Given exercise: Lay out the part of the records that opens with the line containing "At what coordinates" and closes with the line containing "pos(472,321)" as a JSON list of strings, one string per line and blank lines omitted. Leave the pictures out of the answer.

(Word and element pointing records)
-*-*-
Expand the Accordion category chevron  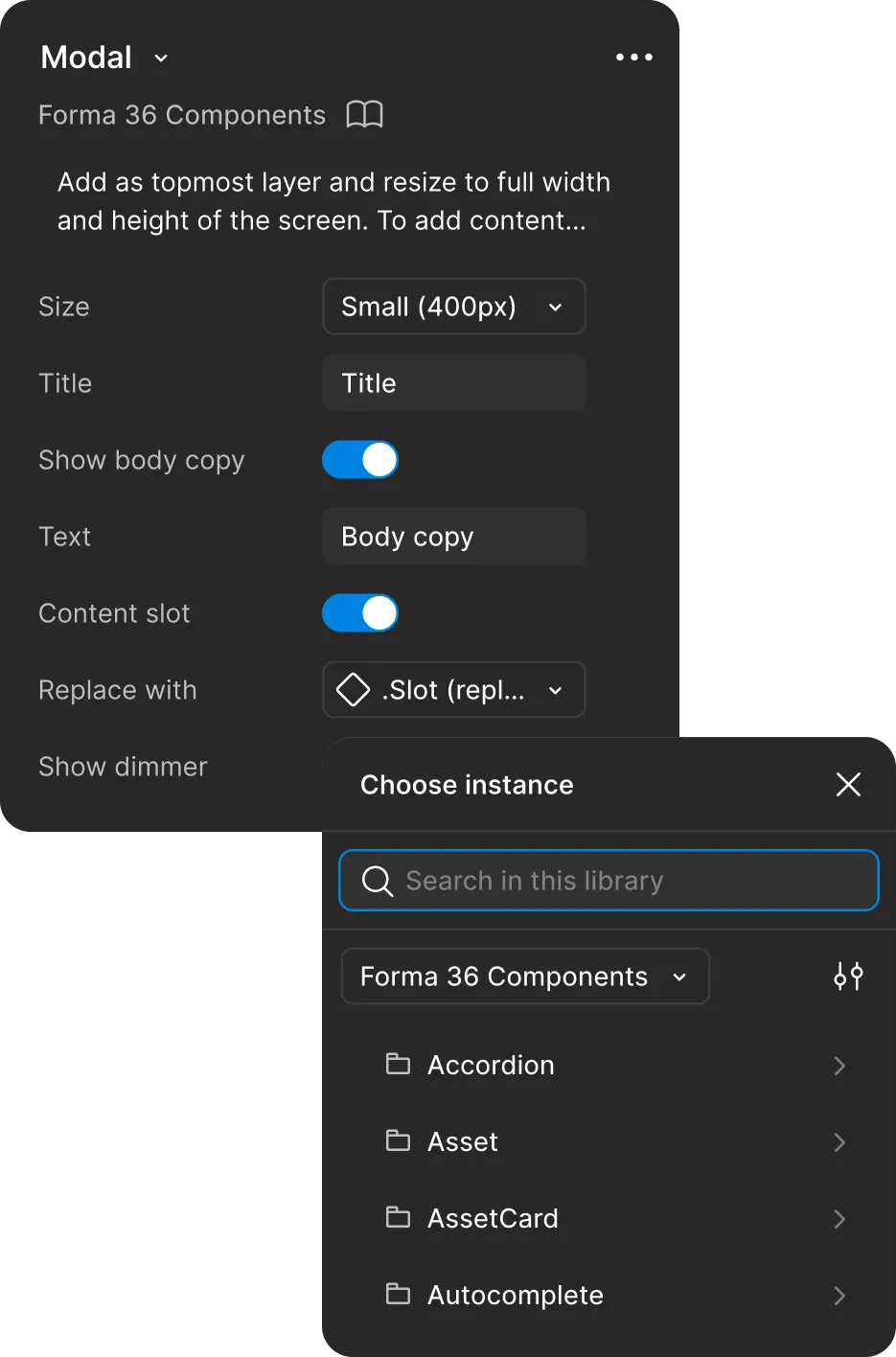pyautogui.click(x=839, y=1065)
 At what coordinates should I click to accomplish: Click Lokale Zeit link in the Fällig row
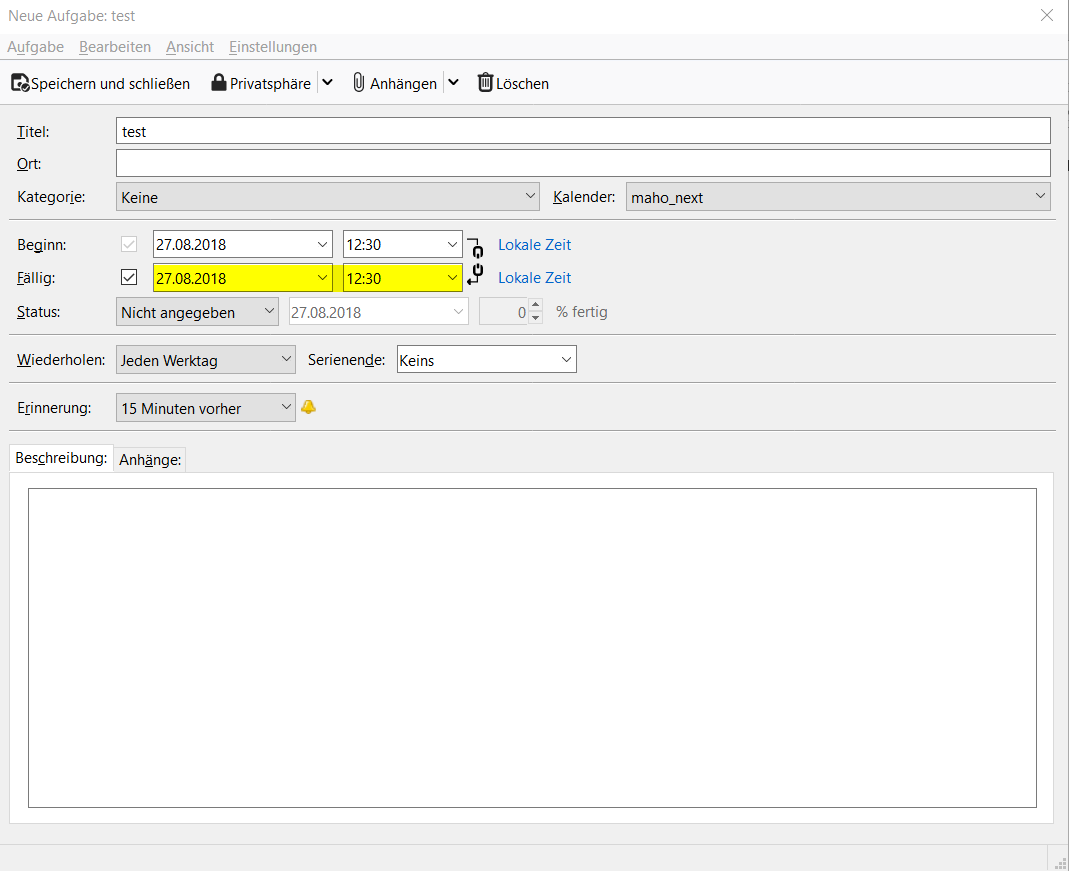(x=534, y=278)
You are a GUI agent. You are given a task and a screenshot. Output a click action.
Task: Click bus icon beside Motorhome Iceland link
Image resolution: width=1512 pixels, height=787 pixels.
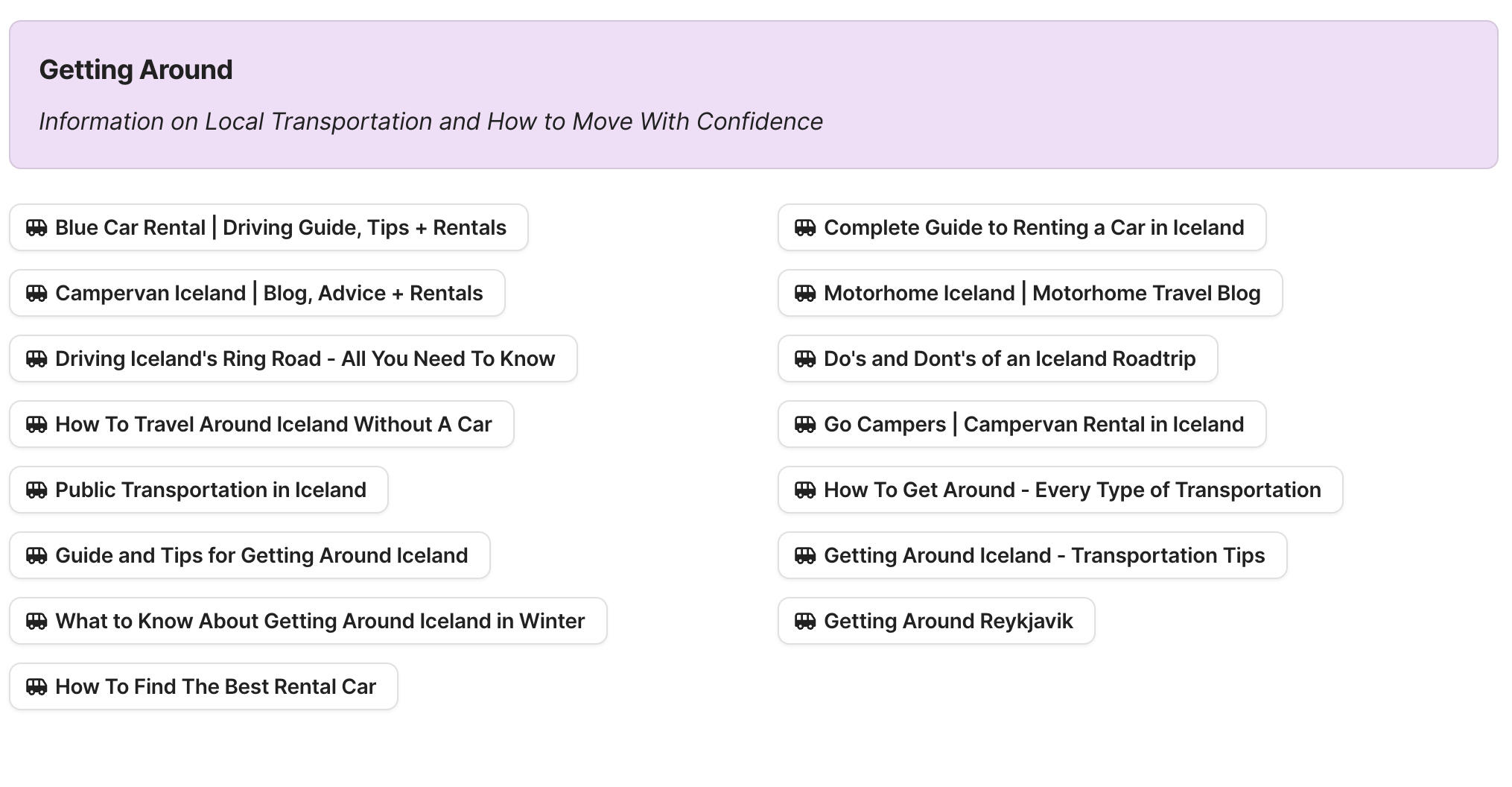click(x=805, y=293)
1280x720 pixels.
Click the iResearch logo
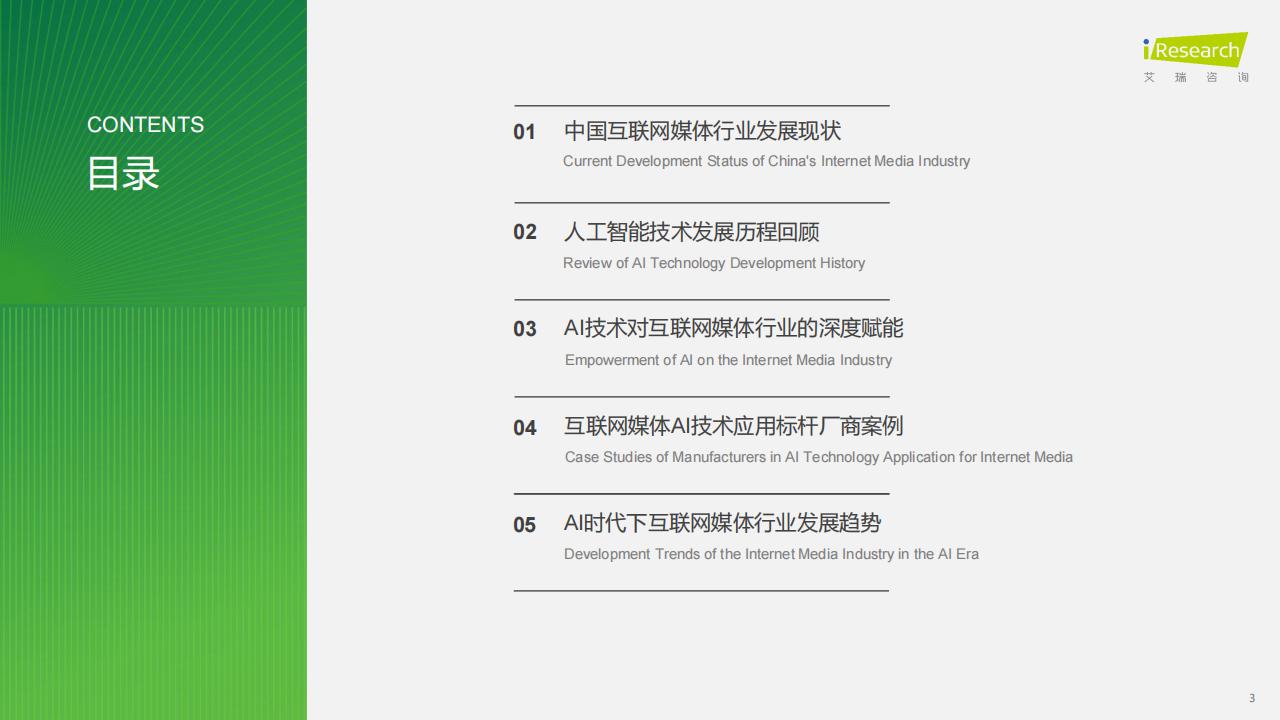[1195, 50]
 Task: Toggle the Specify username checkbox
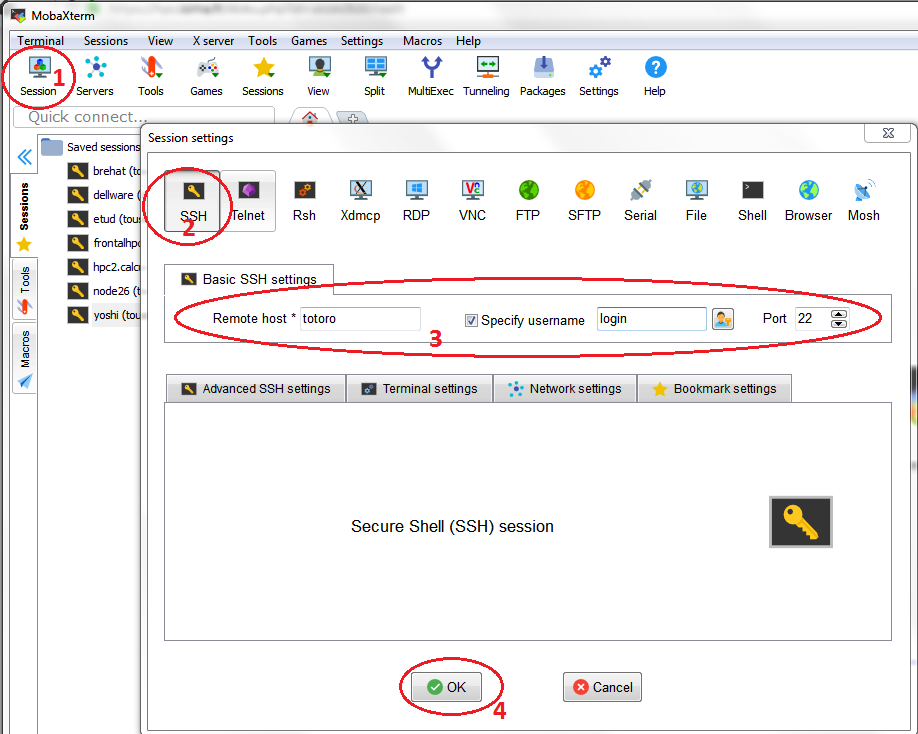pos(472,321)
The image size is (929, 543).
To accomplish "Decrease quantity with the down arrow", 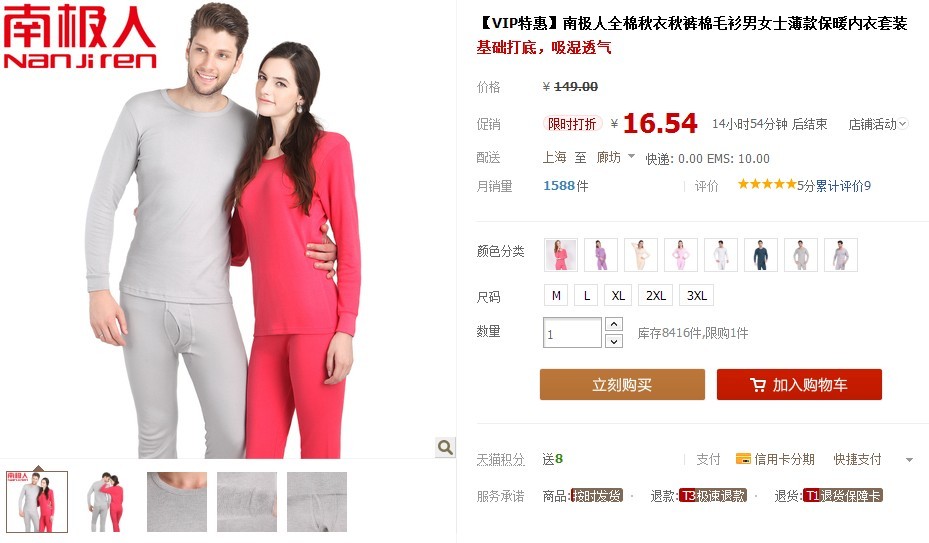I will [614, 341].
-*-*-
Output of the exercise:
[
  " At what coordinates should I click to accomplish: Click Lokale Zeit link in the Fällig row",
  "(x=534, y=278)",
  "You are a GUI agent. You are given a task and a screenshot. Output a click action.",
  "Task: Click bus icon beside Motorhome Iceland link",
  "Image resolution: width=1512 pixels, height=787 pixels.",
  "click(x=805, y=293)",
  "1280x720 pixels.",
  "Click the iResearch logo",
  "[1195, 50]",
  " Task: Toggle the Specify username checkbox",
  "pos(472,321)"
]